Senior citizens should be immunized for whooping cough, federal panel says
Senior citizens should be vaccinated against whooping cough if they expect to be in contact with newborn infants, a federal health committee in Atlanta said Wednesday.
The vote by the Advisory Committee on Immunization Practices at the U.S. Centers for Disease Control and Prevention largely endorsed what California health officials have been saying since the summer: People 65 and older should get the Tdap shot, which protects against tetanus, diphtheria and pertussis, also known as whooping cough.

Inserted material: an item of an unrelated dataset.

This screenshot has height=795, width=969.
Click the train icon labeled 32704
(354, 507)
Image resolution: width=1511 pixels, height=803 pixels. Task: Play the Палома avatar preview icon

California is undergoing its worst outbreak of whooping cough in 60 years: Ten newborns have died, and more than 6,000 people in the state have been infected this year. The only way to protect the newborns is to prevent coughing family members and caregivers from infecting the babies.
Newborns are at the highest risk of dying from whooping cough.
The committee in Atlanta also said adolescents and adults who have not received a dose of the Tdap vaccine, or who do not know if they received the vaccine, should be inoculated immediately.
The Tdap shot was licensed for use in adolescents and adults up to age 64 in 2005 by the U.S. Food and Drug Administration.
But in light of the accelerating outbreak, and with evidence that the inoculation is safe for seniors, California officials in July said anyone over 65should also receive the Tdap vaccine.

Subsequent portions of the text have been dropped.